Rewrite the rows from the start through the line containing "click(91, 464)", switching "How do I perform" to "How can I do" and leaving everything else unchanged.

───── Extracted material ─────

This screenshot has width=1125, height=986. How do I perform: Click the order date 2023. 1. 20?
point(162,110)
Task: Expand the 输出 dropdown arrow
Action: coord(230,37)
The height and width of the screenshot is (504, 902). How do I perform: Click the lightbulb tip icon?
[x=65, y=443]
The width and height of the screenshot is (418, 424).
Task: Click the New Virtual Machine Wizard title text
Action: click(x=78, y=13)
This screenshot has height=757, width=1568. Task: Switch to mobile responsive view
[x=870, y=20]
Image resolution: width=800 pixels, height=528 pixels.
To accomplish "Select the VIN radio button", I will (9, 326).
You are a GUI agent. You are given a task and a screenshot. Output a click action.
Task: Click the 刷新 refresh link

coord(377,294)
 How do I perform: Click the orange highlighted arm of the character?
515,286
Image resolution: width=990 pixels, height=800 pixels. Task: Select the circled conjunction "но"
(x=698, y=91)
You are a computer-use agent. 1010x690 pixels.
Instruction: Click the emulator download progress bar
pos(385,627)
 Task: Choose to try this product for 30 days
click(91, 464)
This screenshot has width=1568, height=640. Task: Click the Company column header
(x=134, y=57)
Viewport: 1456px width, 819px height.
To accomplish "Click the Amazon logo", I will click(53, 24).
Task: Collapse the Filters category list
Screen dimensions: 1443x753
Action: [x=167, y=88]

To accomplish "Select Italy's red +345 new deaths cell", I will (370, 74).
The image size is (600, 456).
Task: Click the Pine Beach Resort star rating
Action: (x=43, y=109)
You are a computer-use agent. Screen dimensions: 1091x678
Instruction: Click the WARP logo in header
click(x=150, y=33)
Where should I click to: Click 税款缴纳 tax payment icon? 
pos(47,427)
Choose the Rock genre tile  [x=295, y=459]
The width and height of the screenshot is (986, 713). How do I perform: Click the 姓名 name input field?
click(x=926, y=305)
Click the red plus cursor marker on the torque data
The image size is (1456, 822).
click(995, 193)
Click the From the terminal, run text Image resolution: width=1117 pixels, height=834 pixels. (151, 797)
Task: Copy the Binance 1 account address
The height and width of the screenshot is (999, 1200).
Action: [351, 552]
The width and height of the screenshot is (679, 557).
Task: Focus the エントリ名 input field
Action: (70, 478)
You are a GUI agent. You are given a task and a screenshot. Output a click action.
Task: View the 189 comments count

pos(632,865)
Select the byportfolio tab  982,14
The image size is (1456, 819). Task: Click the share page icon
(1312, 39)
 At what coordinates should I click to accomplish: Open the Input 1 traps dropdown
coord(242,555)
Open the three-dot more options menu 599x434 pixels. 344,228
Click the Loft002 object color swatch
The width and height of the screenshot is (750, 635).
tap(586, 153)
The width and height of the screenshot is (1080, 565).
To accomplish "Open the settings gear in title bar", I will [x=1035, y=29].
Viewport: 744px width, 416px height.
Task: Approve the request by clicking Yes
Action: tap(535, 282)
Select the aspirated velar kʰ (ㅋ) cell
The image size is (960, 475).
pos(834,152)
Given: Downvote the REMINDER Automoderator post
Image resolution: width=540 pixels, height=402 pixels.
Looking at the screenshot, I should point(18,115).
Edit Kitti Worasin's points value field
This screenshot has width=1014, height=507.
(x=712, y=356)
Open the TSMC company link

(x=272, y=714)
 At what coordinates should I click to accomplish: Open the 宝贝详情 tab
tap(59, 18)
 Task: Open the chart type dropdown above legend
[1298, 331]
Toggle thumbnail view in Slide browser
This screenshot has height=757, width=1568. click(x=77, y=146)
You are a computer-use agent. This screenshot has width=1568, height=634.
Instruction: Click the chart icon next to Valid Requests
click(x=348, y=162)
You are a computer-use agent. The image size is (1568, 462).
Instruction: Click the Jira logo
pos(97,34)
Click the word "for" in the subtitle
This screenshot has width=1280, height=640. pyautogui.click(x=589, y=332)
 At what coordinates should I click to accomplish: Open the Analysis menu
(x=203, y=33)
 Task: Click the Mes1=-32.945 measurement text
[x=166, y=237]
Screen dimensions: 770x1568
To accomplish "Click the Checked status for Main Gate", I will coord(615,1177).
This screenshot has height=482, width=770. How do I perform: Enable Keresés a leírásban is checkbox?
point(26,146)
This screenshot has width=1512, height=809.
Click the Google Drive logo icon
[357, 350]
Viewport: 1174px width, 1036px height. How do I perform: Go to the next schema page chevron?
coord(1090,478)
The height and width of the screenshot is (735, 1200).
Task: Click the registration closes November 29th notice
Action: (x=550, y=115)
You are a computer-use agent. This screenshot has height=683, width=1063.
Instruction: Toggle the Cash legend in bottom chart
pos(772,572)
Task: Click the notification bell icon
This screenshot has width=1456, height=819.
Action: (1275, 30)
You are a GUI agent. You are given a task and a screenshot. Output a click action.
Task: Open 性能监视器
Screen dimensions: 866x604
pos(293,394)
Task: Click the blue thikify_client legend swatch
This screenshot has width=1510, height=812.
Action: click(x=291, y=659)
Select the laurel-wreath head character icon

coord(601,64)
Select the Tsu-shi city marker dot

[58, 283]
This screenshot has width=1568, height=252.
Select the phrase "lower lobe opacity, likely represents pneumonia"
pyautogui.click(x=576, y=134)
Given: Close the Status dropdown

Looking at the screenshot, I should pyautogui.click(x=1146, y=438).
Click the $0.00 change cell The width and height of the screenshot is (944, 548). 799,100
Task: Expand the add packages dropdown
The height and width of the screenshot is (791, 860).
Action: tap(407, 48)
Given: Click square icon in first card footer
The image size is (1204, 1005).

─────

Result of this task:
This screenshot has width=1125, height=986. How can I do: Click the order date 2023. 1. 20?
point(162,110)
Task: Expand the 输出 dropdown arrow
Action: coord(230,37)
The height and width of the screenshot is (504, 902). How can I do: Click the lightbulb tip icon?
[x=65, y=443]
The width and height of the screenshot is (418, 424).
Task: Click the New Virtual Machine Wizard title text
Action: click(x=78, y=13)
This screenshot has height=757, width=1568. Task: Switch to mobile responsive view
[x=870, y=20]
Image resolution: width=800 pixels, height=528 pixels.
To accomplish "Select the VIN radio button", I will (9, 326).
You are a GUI agent. You are given a task and a screenshot. Output a click action.
Task: Click the 刷新 refresh link

coord(377,294)
 How can I do: Click the orange highlighted arm of the character?
515,286
Image resolution: width=990 pixels, height=800 pixels. Task: Select the circled conjunction "но"
(x=698, y=91)
You are a computer-use agent. 1010x690 pixels.
Instruction: Click the emulator download progress bar
pos(385,627)
 Task: Choose to try this product for 30 days
click(91, 464)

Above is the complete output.